In an action, inter alia, for a judgment declaring that the defendant has a duty to defend and indemnify the plaintiff in an action entitled Wagner Stott Clearing Corp. v Celentano, pending in the Supreme Court, New York County, under Index No. 112895/95, the plaintiff appeals from an order of the Supreme Court, Westchester County (Rudolph, J.), entered June 20, 1996, which denied his motion for declaratory and injunctive relief and granted the defendant's cross motion for summary judgment dismissing the complaint.
ORDERED that the order is affirmed, with costs, and the matter is remitted to the Supreme Court, Westchester County, for entry of a judgment declaring that the defendant has no obligation to defend or indemnify the plaintiff in the action entitled Wagner Stott Clearing Corp. v Celentano, pending in the Supreme Court, New York County, under Index No. 112895/95.
The plaintiff, John A. Tartaglia, was insured under a professional liability insurance policy for lawyers issued by the defendant Home Insurance Company (hereinafter Home). During the term of the policy, Tartaglia was sued in the Supreme Court, New York County, in an action entitled Wagner Stott Clearing Corp. v Celentano (hereinafter the underlying action). The complaint alleged that he devised and implemented a scheme to defraud his client's creditors. Home disclaimed any duty to defend or indemnify Tartaglia in the underlying action on the ground that the allegations of fraudulent misconduct did not fall within the scope of the policy. Tartaglia then brought this action against Home seeking declaratory and injunctive relief, as well as compensatory and punitive damages.
It is well-settled that in determining whether an insurance carrier has a duty to defend under a professional liability policy, the court must compare the complaint against the insured with the language of the policy (see, Cohen v. Employers Reinsurance Corp., 117 A.D.2d 435, 438, 503 N.Y.S.2d 33). If the underlying action falls within the scope of risk covered by the policy, the insurance carrier is obligated to defend (see, American Home Assur. Co. v. Port Auth. of N.Y. & N.J., 66 A.D.2d 269, 277, 412 N.Y.S.2d 605). On the other hand, if the allegations, on their face, do not bring the case within the coverage of the policy, there is no duty to defend or indemnify (see, Lionel Freedman, Inc. v. Glens Falls Ins. Co., 27 N.Y.2d 364, 368, 318 N.Y.S.2d 303, 267 N.E.2d 93).

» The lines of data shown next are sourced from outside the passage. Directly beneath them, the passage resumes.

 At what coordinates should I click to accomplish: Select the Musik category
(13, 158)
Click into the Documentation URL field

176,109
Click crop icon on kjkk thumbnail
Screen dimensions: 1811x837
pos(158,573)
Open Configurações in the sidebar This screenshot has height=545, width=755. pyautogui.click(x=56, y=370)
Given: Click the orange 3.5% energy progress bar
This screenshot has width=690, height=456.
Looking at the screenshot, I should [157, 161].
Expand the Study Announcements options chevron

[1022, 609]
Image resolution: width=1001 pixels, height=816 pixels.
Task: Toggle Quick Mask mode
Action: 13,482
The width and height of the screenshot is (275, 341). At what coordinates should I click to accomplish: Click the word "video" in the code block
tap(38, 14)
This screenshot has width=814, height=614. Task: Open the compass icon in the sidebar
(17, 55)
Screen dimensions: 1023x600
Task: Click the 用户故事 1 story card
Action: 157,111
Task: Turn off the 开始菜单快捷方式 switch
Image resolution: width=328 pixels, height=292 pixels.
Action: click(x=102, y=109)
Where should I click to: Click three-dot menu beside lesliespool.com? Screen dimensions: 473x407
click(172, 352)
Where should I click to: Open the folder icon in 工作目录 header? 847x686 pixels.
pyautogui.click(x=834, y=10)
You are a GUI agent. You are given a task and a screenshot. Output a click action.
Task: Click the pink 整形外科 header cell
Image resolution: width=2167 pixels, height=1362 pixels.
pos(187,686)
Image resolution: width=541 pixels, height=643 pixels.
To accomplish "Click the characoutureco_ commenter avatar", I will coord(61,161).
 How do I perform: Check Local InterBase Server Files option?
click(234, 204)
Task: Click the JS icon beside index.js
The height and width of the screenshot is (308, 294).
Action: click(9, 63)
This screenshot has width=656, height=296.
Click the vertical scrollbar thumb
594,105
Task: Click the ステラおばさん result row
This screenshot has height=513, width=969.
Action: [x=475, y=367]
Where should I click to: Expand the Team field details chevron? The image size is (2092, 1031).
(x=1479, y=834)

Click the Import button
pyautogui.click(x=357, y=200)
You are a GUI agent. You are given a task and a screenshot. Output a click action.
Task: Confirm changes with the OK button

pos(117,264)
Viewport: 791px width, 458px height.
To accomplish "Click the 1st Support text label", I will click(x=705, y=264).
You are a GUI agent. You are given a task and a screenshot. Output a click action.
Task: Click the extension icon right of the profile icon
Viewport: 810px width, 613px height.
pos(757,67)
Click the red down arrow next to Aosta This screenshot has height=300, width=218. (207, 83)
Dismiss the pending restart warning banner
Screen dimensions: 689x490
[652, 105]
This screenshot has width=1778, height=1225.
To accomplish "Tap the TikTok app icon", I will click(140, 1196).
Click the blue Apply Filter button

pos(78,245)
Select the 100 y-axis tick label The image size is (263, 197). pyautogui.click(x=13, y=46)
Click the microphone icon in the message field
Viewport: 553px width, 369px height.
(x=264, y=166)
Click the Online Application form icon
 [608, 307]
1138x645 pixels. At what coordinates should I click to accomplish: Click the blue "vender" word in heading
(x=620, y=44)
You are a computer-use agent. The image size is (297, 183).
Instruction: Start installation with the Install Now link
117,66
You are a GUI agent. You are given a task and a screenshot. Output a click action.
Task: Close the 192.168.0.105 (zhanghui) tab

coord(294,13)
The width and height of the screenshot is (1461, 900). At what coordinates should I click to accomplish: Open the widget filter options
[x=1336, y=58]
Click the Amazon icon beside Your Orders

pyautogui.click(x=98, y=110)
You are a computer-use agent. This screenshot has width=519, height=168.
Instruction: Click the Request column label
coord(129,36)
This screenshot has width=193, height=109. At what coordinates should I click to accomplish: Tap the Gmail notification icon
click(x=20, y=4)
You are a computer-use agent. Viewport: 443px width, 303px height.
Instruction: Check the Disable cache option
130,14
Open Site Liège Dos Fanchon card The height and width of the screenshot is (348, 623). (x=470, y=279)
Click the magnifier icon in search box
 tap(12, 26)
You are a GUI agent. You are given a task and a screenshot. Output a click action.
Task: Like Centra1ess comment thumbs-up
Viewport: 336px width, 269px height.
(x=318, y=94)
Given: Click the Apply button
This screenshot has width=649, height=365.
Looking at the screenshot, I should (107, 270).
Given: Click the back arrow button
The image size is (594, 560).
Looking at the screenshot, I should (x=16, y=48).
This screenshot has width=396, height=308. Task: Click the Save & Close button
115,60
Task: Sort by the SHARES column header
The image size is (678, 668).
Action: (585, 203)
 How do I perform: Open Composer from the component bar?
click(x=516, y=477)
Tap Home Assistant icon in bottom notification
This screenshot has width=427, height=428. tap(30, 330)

The basic coverage provision of the Home policy clearly limits coverage to claims “caused by any act, error or omission * * * arising out of the rendering or failure to render professional services for others in the Insured's capacity as a lawyer”. Inasmuch as there is no allegation of negligence arising out of Tartaglia's performance of professional services in his capacity as an attorney, the claim in the underlying action does not fall within the ambit of the policy (see, Muhlstock & Co. v. American Home Assur. Co., 117 A.D.2d 117, 502 N.Y.S.2d 174; Cohen v. Employers Reinsurance Corp., supra).
Moreover, the policy contains an exclusion clause, which states that the policy does not apply to “any judgement or final adjudication based upon or arising out of any dishonest, deliberately fraudulent, criminal, maliciously or deliberately wrongful acts or omissions”. Although the duty to defend is broader than the duty to indemnify (see, International Paper Co. v. Continental Cas. Co., 35 N.Y.2d 322, 326, 361 N.Y.S.2d 873, 320 N.E.2d 619), where the only theory of liability requires proof of intentional wrongdoing encompassed by the exclusion, the insurance carrier has no duty to indemnify and is therefore relieved of the obligation to defend (see, Davis v. The Home Insurance Co., 1995 WL 380133, 1995 U.S. Dist Lexis 8848 [S.D.N.Y.]; American Home Assur. Co. v. Diamond Tours & Travel, 78 A.D.2d 801, 433 N.Y.S.2d 116).
Also, inasmuch as Tartaglia failed to demonstrate that Home's disclaimer was unreasonably delayed or caused prejudice to his defense, Home was not estopped from denying coverage one month after receiving notification of the claim (see, Frankart Distributors, Inc. v. Federal Ins. Co., 616 F.Supp. 589, 593; Corcoran v. Abbott Sommers, Inc., 143 A.D.2d 874, 533 N.Y.S.2d 511).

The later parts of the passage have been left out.